MIT Computer Science and Artificial Intelligence Laboratory (CSAIL) scientists, in collaboration with Limor Appelbaum, a scientist in the Department of Radiation Oncology at Beth Israel Deaconess Medical Center (BIDMC), have developed two machine-learning models for the early detection of pancreatic cancer. The two models PRISM and the logistic regression model both surpassed current diagnostic methods. While standard screening detects about 10% of pancreatic cancer cases, PRISM can detect 35%.
The teams developed these models using data from over 5 million patients, retrieved from various institutions across the United States. To overcome geographical differences in patient data, the team partnered with a federated network company, thereby ensuring the models’ reliability and applicability across a diverse range of populations, geographical locations, and demographic groups.
“The key advancement of the PRISM models is their application and validation on an extensive database, which is greater than the scope of most prior research in the field”, explained Kai Jia, an MIT PhD student in electrical engineering and computer science, MIT CSAIL affiliate, and first author on an open-access paper in eBioMedicine.
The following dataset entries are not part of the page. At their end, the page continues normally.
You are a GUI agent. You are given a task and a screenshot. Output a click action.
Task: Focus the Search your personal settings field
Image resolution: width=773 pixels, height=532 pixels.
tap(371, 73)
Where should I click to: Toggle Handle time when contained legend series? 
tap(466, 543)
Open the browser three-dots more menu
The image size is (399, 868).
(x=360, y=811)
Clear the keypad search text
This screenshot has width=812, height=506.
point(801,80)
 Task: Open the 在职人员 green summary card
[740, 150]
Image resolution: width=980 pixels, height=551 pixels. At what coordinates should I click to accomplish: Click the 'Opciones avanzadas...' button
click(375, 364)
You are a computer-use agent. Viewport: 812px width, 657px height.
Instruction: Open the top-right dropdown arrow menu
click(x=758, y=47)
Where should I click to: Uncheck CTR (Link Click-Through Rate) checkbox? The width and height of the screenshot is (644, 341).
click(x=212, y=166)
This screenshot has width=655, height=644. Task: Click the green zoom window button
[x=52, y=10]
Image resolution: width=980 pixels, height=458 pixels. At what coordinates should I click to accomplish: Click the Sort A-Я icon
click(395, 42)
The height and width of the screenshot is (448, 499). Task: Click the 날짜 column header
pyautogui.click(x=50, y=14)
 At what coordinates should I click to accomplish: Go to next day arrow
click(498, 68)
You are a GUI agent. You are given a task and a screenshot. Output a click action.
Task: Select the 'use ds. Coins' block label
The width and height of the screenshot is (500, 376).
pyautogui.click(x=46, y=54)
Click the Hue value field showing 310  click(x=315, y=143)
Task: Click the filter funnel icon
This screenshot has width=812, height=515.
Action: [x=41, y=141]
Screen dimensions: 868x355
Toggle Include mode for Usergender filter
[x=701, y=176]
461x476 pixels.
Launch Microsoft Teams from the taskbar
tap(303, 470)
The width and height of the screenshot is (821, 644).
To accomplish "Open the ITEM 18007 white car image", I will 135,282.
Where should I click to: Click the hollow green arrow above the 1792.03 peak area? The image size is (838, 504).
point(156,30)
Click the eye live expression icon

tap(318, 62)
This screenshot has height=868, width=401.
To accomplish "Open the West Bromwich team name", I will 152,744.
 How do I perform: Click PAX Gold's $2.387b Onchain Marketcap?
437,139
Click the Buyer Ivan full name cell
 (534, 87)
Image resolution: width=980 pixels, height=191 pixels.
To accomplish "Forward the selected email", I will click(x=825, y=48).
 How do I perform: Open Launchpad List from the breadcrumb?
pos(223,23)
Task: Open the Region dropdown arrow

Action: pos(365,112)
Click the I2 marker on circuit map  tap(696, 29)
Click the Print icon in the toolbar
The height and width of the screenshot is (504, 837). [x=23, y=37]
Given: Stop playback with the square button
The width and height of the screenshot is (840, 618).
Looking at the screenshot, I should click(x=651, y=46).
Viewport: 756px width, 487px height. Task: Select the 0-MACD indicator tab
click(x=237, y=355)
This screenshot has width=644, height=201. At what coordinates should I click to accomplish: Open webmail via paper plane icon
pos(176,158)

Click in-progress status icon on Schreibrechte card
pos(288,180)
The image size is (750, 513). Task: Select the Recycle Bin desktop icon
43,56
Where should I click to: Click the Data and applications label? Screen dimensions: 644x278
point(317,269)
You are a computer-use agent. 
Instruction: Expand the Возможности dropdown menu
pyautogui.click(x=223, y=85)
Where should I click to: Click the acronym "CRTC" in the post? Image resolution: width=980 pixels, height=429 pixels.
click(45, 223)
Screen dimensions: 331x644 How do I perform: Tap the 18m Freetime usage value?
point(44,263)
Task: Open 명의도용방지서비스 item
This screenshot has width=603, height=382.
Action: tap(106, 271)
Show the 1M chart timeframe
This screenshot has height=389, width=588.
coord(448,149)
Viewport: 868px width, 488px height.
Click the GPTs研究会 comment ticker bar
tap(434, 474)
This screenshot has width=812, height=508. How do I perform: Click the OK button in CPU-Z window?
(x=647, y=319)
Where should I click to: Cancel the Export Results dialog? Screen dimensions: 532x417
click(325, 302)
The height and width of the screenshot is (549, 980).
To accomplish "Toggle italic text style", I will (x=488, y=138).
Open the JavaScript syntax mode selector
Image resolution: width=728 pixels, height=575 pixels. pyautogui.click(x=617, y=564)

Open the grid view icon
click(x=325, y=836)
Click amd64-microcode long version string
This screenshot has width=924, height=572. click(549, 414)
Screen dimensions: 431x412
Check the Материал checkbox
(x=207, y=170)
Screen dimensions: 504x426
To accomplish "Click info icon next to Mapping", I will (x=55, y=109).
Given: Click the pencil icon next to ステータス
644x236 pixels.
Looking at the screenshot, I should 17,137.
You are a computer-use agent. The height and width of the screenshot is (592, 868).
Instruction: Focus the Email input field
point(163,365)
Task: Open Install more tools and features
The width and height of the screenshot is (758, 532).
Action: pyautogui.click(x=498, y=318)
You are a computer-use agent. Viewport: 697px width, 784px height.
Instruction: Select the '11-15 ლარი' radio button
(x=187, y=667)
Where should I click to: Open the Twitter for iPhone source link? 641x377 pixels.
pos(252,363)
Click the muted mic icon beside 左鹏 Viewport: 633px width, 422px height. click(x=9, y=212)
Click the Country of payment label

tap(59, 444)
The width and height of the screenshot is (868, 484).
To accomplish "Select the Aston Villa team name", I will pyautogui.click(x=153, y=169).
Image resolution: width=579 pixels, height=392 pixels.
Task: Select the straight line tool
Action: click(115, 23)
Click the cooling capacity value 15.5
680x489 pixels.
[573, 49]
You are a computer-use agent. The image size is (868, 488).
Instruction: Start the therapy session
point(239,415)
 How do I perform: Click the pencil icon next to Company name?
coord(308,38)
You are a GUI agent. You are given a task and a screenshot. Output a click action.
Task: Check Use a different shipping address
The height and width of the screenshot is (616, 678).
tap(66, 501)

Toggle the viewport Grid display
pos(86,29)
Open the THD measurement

David Avigan, a Harvard Medical School professor, hailed the study as a huge step towards redefining the approach to identifying risk profiles for cancer. This approach may enable the identification of high-risk patients that could benefit from early intervention, potentially leading to new preventative strategies against cancer.
The development of the PRISM model began six years ago, conceived from firsthand experiences with the limitations of current diagnostic procedures. The team collaborated closely with Appelbaum to better comprehend the combined medical and machine learning aspects of the problem and generate a highly accurate and transparent model.
Both PrismNN and PrismLR models assess PDAC risk by analysing electronic health record data such as patient demographics, diagnoses, medications, and lab results. “The hypothesis was that these records contained hidden clues — subtle signs and symptoms that could act as early warning signals of pancreatic cancer,” says Appelbaum.
Despite showing promise, the PRISM models have some limitations. They are currently primarily suited to U.S. datasets, which will require adjustment and testing for global use. The next step for the team involves enhancing the model’s applicability to international datasets and incorporating additional biomarkers for a more refined risk assessment.
“A future goal for us is to facilitate the models’ incorporation in routine healthcare settings. The vision is for these models to function unobtrusively within healthcare systems, analysing patient data automatically and alerting physicians to high-risk cases without increasing their workload,” says Jia. “An integrated machine-learning model with the EHR system could equip physicians with early alerts for high-risk patients, potentially leading to interventions before symptoms appear. We are keen to apply our techniques in the real world to aid people in leading longer, healthier lives.”